Austerity doesn't work

Writing in The Guardian, Aditya Chakrabortty reminds us of the historical verdict on austerity: it almost never works:

[Y]ou would have to be one of the austerity jihadists to believe that you could cut your way out of a slump. The entire modern history of expansionary fiscal contraction, as coalition ministers used to call it, is that it almost never works.

Instead, severe austerity tends to turn recessions into depressions, consign millions to the dole or under-employment and lead to frightening political turbulence.

The most famous episode of austerity was during the interwar years, as Germany, Britain, France and Japan all fought to stay on the Gold Standard even amid the Great Depression. The deflationary impact of keeping their currencies pegged to gold, along with the austerity policies they followed to do so, was disastrous.

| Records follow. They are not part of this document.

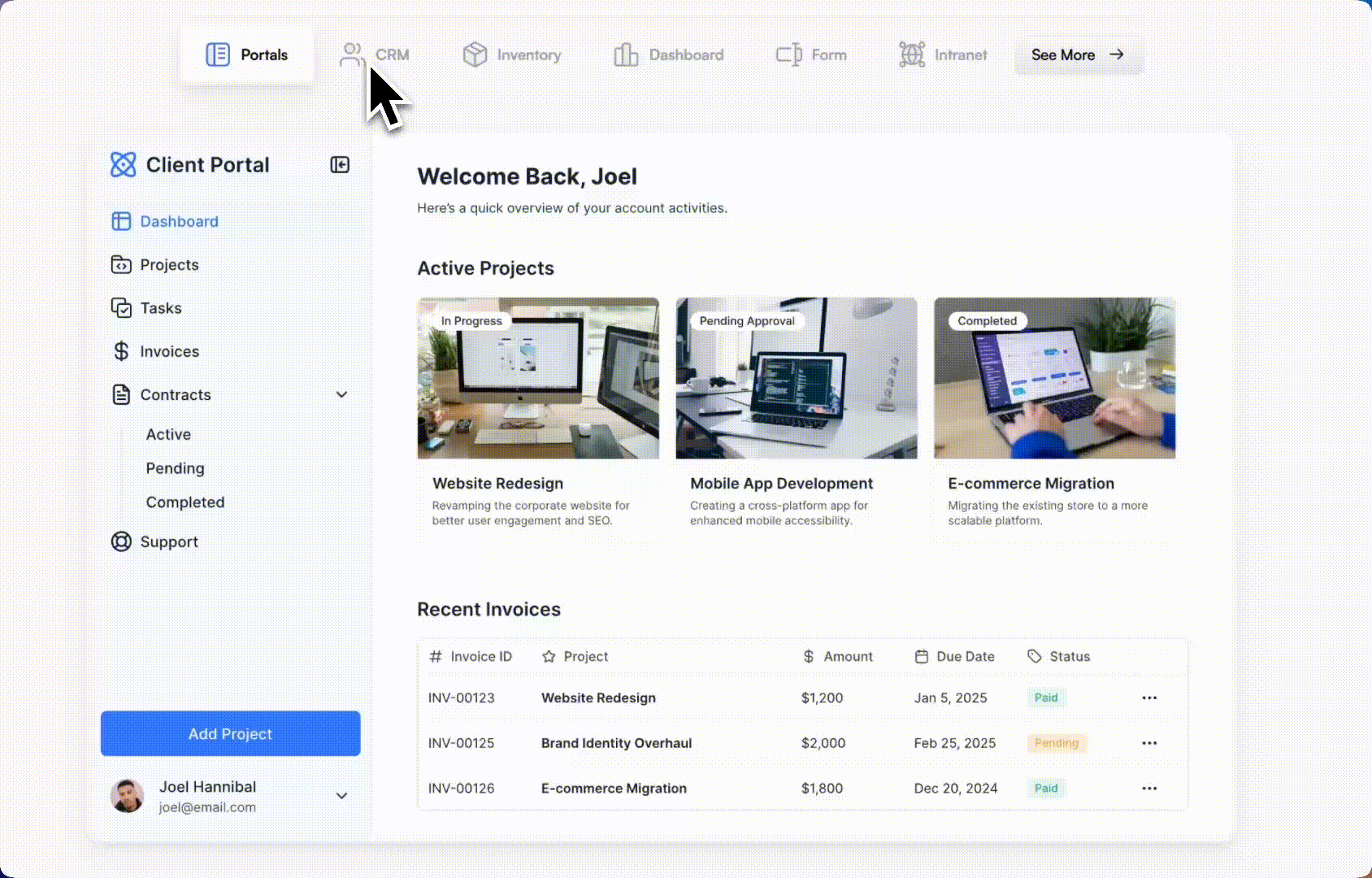This screenshot has height=878, width=1372.
Task: Click the Invoices dollar icon
Action: tap(120, 351)
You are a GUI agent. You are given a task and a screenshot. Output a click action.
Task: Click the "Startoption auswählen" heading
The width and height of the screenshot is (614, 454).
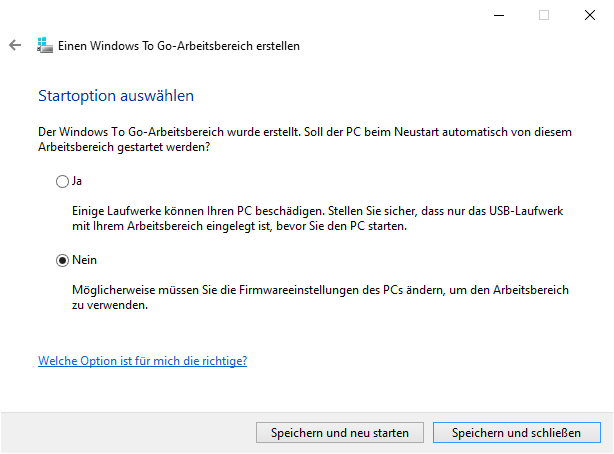click(x=115, y=96)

In Britain, unemployment jumped from 10.4% in 1929 to 22.1% by early 1932, even while government debt surged. In Germany, the Social Democrats stupidly clung to the orthodoxy of austerity, pushing joblessness up to to 30% by 1932, and opening the door to the Nazis.

Despite that, history is repeating itself all over Europe. The pursuit of austerity in Eastern Europe has caused governments to fall in Bulgaria and Slovenia. In Spain, it has pushed unemployment to 26%, causing political turmoil. In Greece, it has created political space for open fascism. Meanwhile, in New Zealand, our government remains wedded to the ideology of cuts, resulting in record unemployment, prolonged hardship, and economic stagnation.

Austerity doesn't work. Its time our government abandoned this ideology and tried something that does.